ACTIVITY — Although pictures appear in the records, the copy must leave them out and match everything else exactly.

DATASET —

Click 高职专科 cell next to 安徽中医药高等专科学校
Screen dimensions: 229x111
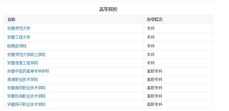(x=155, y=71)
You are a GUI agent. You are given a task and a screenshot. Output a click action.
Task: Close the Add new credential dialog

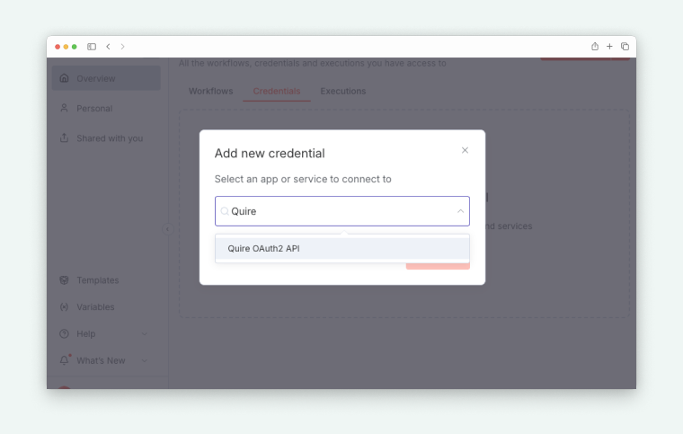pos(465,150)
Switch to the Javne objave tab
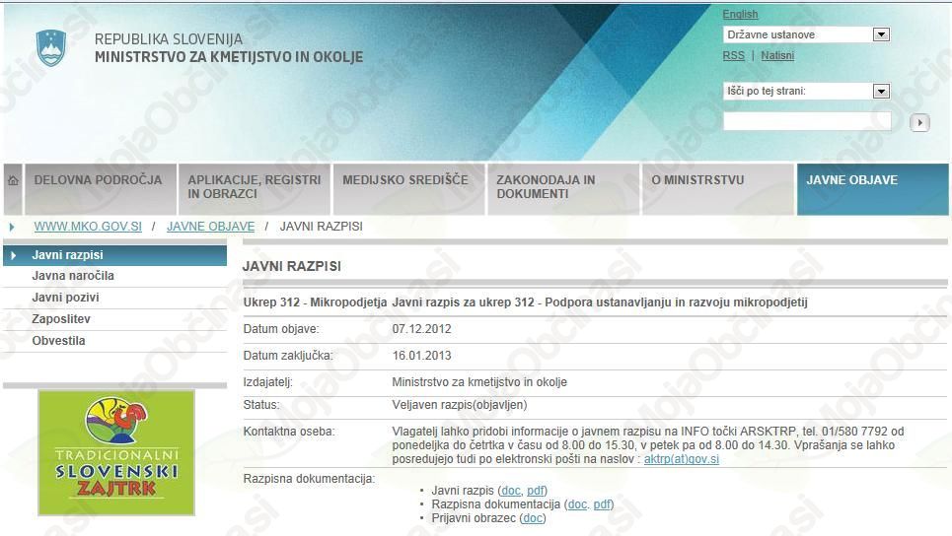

WRITTEN RESPONSE —
Click 高职专科 cell next to 安徽中医药高等专科学校
Screen dimensions: 229x111
(x=155, y=71)
You are a GUI agent. You are given a task and a screenshot. Output a click action.
Task: Close the Add new credential dialog

pos(465,150)
Switch to the Javne objave tab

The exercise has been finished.